Answered on Quora: What kind of law students become the best attorneys?

What kind of law students become the best attorneys?

Daniel Becker, Patent Attorney and Early-stage Engineering (2013-present)

Answered 21h ago

This may be an eye-rollingly lawyerly answer, but: “It depends upon what you mean by ‘best.’” Also: “It depends upon what you mean by “attorneys.”

Can you tell me more?

I know that there are people who consider me to be an excellent patent attorney. Those people are aware that I possess the skillset for dealing with inventors, offering alternative strategies, and am able to provide opinions as to what I believe is most logical, and I am able to rapidly digest new technologies, and I am not afraid to go outside of my comfort zone, in either of the law or in fields of technology, to decide whether my judgement is adequately informed, or whether I can obtain those skills.

HOWEVER, I am not a criminal defense attorney, a bankruptcy attorney, or someone who uses law-skills to do things that are not strictly BEING attorney, but which people would only trust an attorney to do well.

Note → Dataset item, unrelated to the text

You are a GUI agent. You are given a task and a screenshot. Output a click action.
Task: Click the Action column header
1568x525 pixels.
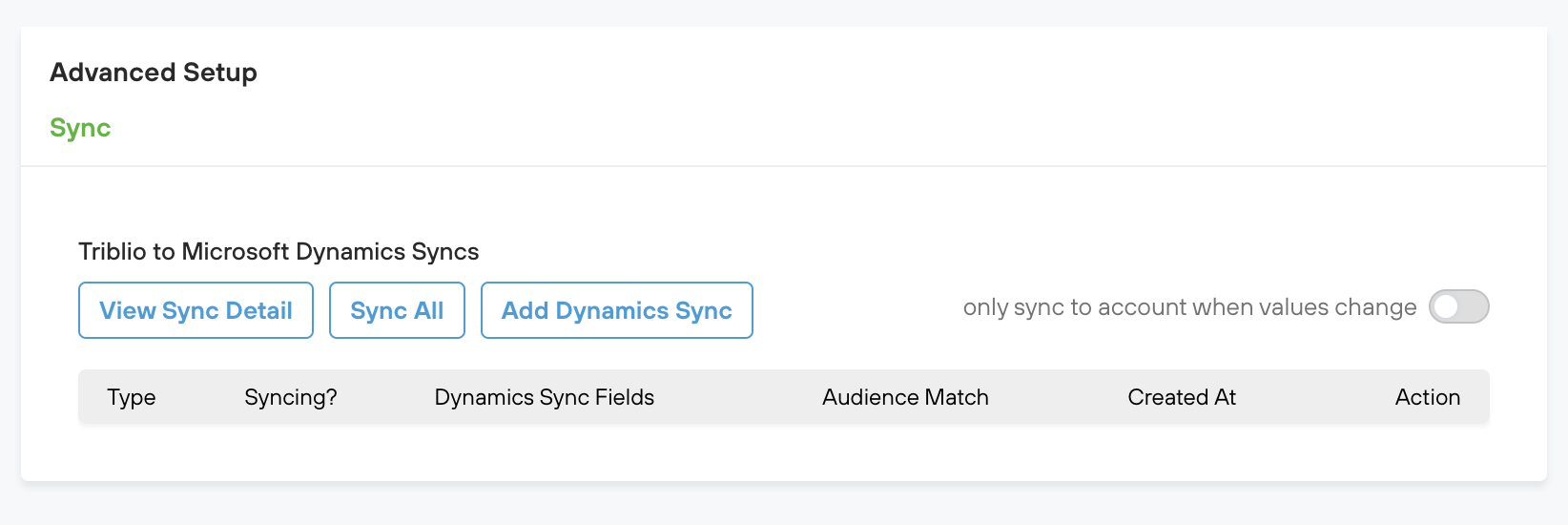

Consider people who write drafts for laws, or opinions on states of the law, or who teach the law, or who are able to shape policy or analyze the effects of laws upon populations or suspect classes, or even the mere historic roles of law, or what they mean for the projections of law-effects upon industry?

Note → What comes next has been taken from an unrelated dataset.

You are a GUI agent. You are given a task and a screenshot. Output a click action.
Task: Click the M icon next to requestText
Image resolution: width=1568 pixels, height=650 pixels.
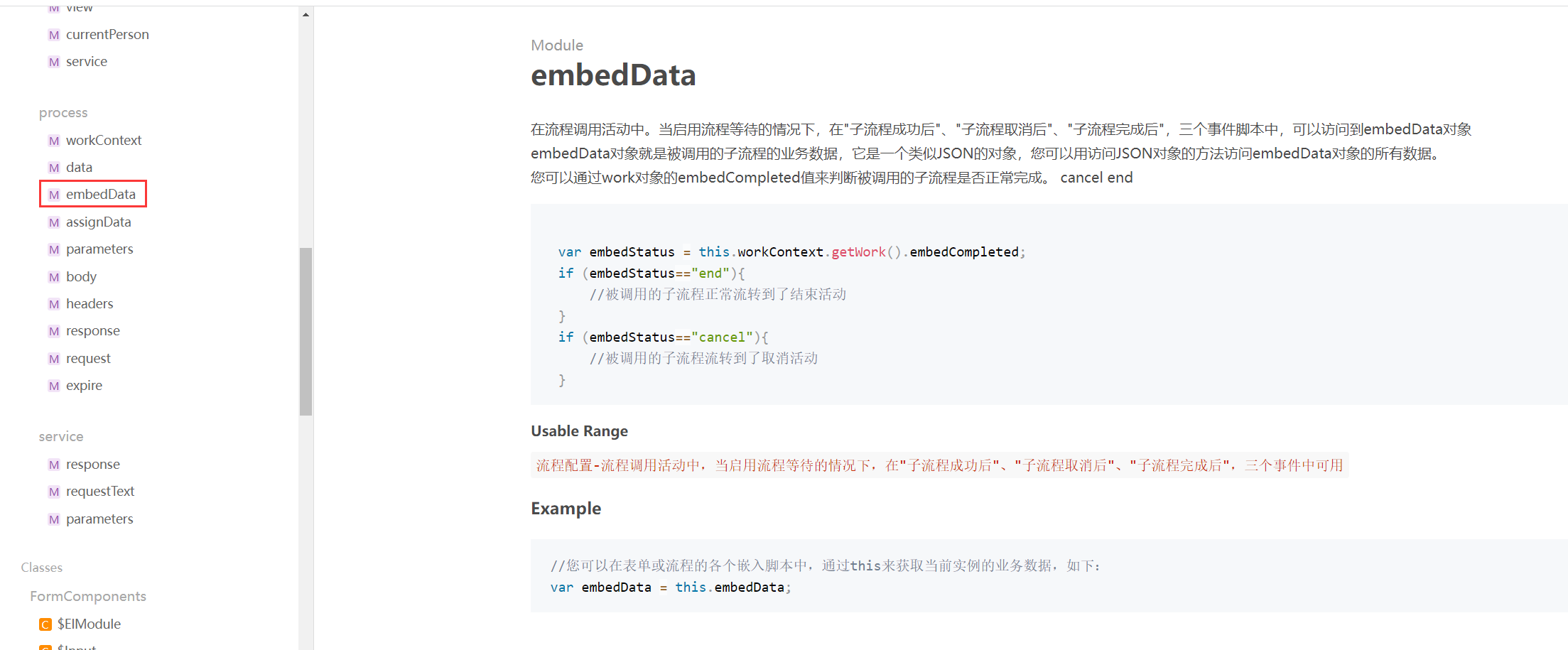click(x=54, y=492)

These occupations and fields of law are possibly entirely unrelated to the skills that I have developed, and which are valuable to doing my particular job.

Did you perhaps mean… which sorts of law students are likely to be able to very naturally become attorneys, and move between fields, or live up to common cumulative circumstances for new lawyers?

To be a little bit uncouth, I’ll say this: the LSAT strikes me as a shockingly good indicator of whether someone is set up well, from the very beginning, to be a good lawyer, in general. You have to be able to just be logical, and to pick an answer, and be comfortable with it.

However, being a “good lawyer,” may mean, “is this a person who will NOT be a bad lawyer?” A “bad” lawyer may mean someone is going to get into trouble, or disappoint clients, or perpetuate the things that people expect of “bad” lawyers?

“Bad” lawyers may be ones who mishandle funds, or who do not respond or communicate well with clients, or ones which provide work or make decisions which are not what their clients or other attorneys expect. None of these things are strictly related to whether or not someone is being “bad” at doing the law, though. And these are not things which are taught in law school.

Perhaps you mean though… what sorts of law students are unlikely to be people who will struggle with BEING an attorney.

The law can be disappointing, and it can feel empty and alone and meaningless AT TIMES, and particularly if someone is not doing work which they feel is important or well suited to their interests or abilities. You have to be willing to have an inconsistent amount of work, clients and peers and managing attorneys who are out-of-touch with your actual burdens, problems which seem unlikely to pop-up but which occasionally become the center of your existence, and frequently… betrayal.

Academically gifted law students, even ones with the right backgrounds and instincts, have a leg up, but there is no certainty that they will avoid circumstances that make the law difficult or upsetting or impracticable.

Personally… I think the ability to write a good brief is MASSIVELY overrated, and that is possibly a very popular metric for people who may have powerful opinions on this topic.